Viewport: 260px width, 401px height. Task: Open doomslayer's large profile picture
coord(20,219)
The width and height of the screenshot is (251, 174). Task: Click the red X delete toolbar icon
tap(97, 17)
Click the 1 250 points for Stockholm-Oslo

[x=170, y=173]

EXERCISE BRIEF:
Copy out these lines word for word.

RESPONSE TO THIS TASK:
Viewport: 260px width, 401px height. Task: Open doomslayer's large profile picture
coord(20,219)
The width and height of the screenshot is (251, 174). Task: Click the red X delete toolbar icon
tap(97, 17)
Click the 1 250 points for Stockholm-Oslo

[x=170, y=173]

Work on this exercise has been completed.